Il messaggio del sindaco Carmine De Angelis racconta lo smarrimento di un paese colpito da una perdita profonda
Chiusano San Domenico si è svegliata avvolta da un silenzio carico di dolore. La notizia della scomparsa di Francesco Cataldo ha colpito nel profondo una comunità che oggi piange uno dei suoi figli più stimati. Un lutto che ha lasciato incredulità, sgomento e un senso diffuso di vuoto, come accade quando viene a mancare una figura capace di incarnare valori condivisi e un forte legame con il territorio.
Il messaggio del sindaco
A dare voce al sentimento collettivo è stato il sindaco Carmine De Angelis, che con parole intense e cariche di umanità ha espresso il cordoglio dell’intera amministrazione comunale. Nel suo messaggio emerge lo smarrimento di fronte a una notizia difficile da accettare, il dolore che paralizza e la fatica di trovare spiegazioni davanti a una perdita così improvvisa.

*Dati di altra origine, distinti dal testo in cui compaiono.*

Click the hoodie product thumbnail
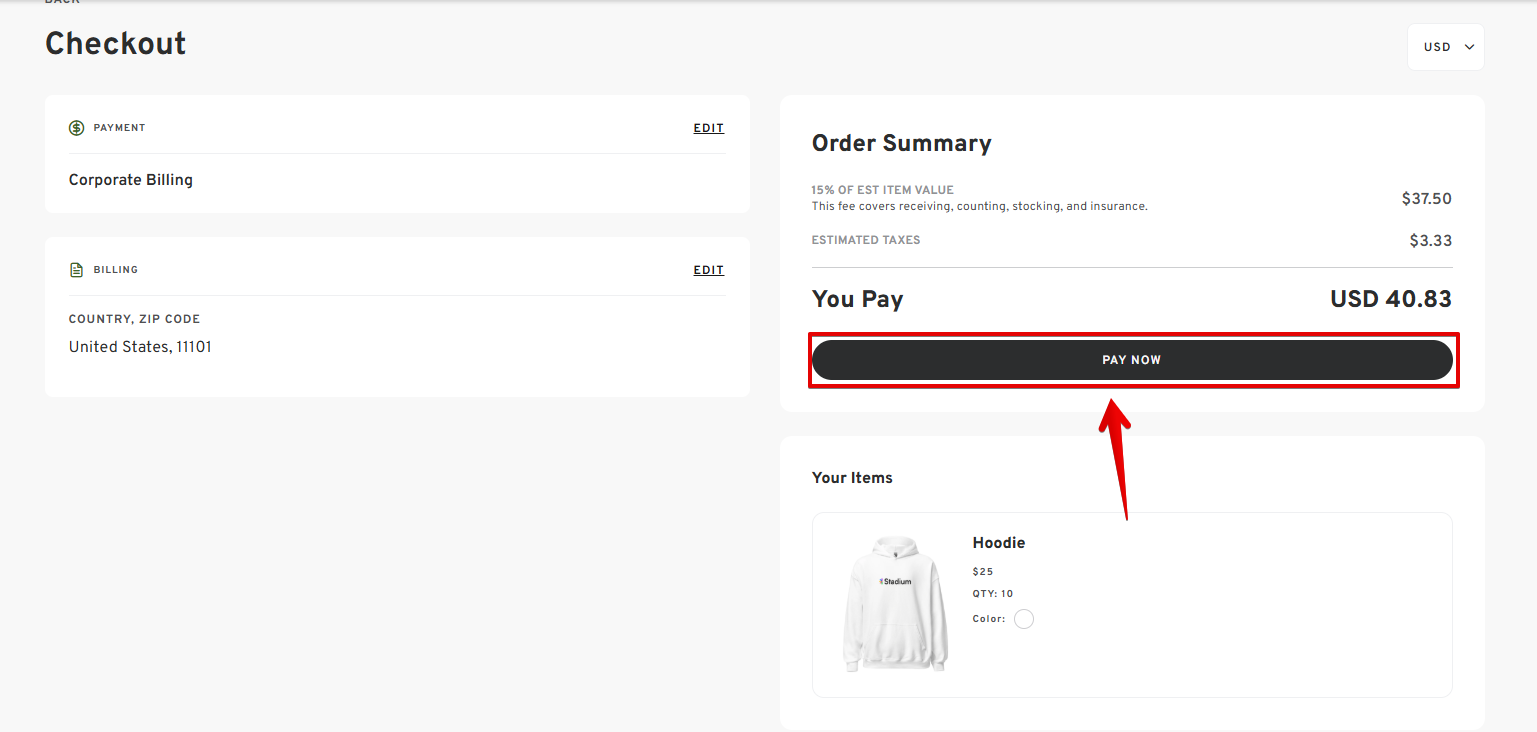1537x732 pixels. pyautogui.click(x=896, y=603)
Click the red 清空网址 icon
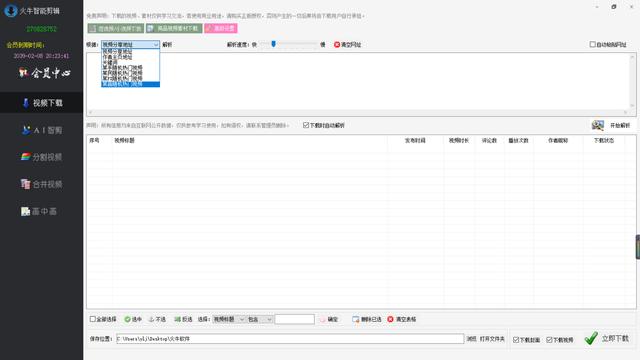The height and width of the screenshot is (360, 640). [x=337, y=44]
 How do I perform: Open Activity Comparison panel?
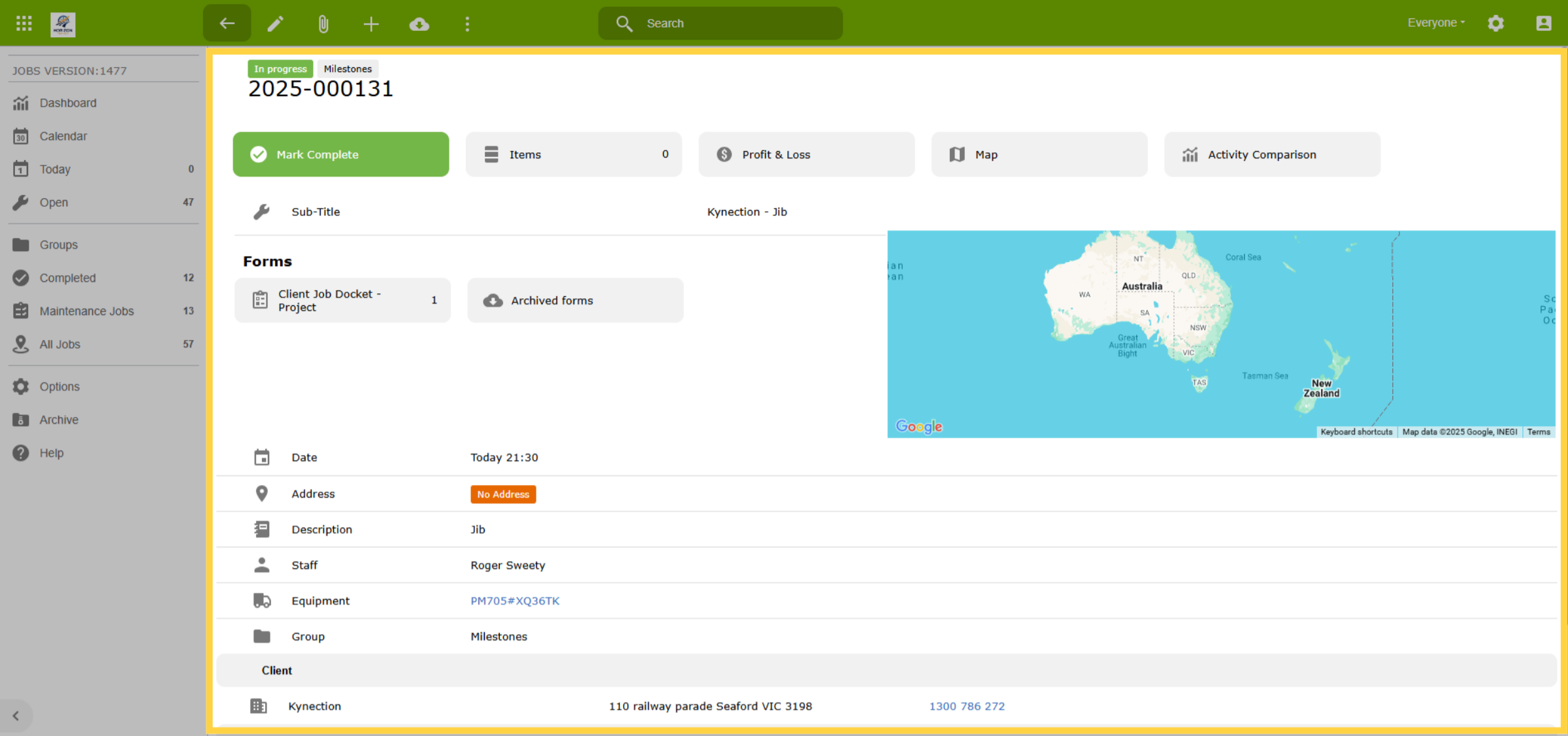(x=1272, y=154)
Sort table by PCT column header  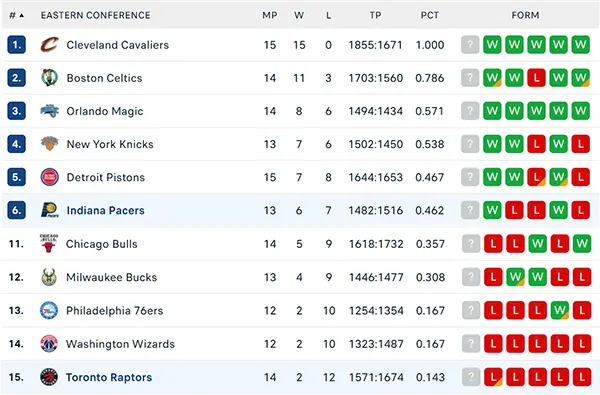(430, 15)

Un figlio amato dalla sua comunità
Francesco Cataldo viene ricordato come una vera eccellenza di Chiusano San Domenico, un uomo di grande competenza professionale e di profonda umanità. La sua figura era legata a un’idea di impegno silenzioso, di sacrificio e di visione lucida delle cose. Qualità che ne hanno fatto, nel tempo, un punto di riferimento non solo per la sua famiglia, ma anche per chi lo ha conosciuto e stimato.
Il valore della famiglia
Nel messaggio del primo cittadino trova spazio anche il ricordo della famiglia Cataldo, descritta come una realtà fondata sul rispetto, sull’educazione e su valori solidi. Un nucleo che ha cresciuto figli onesti e sinceri, lasciando un’impronta profonda nella vita sociale del paese. In questo contesto, il pensiero affettuoso del sindaco si è rivolto in modo particolare a Sergio Cataldo, fratello di Francesco ed ex assessore comunale, abbracciato simbolicamente da tutta la comunità.
Un dolore che unisce
La scomparsa di Francesco Cataldo non è solo un fatto privato, ma una ferita collettiva. Chiusano San Domenico si ritrova oggi unita nel cordoglio, consapevole di aver perso una persona capace di rappresentare al meglio il volto più autentico del paese. Un ingegno vivo, una presenza discreta ma incisiva, che continuerà a vivere nel ricordo di chi lo ha conosciuto.
Il ricordo che resta
Nel messaggio di commiato, il sindaco ha affidato anche un pensiero di speranza: l’idea che Francesco continui a vegliare sui suoi cari con lo stesso affetto che lo ha sempre contraddistinto. Un’immagine che consola, almeno in parte, una comunità ancora incredula e ferita, ma pronta a stringersi attorno alla famiglia in questo momento di profondo dolore.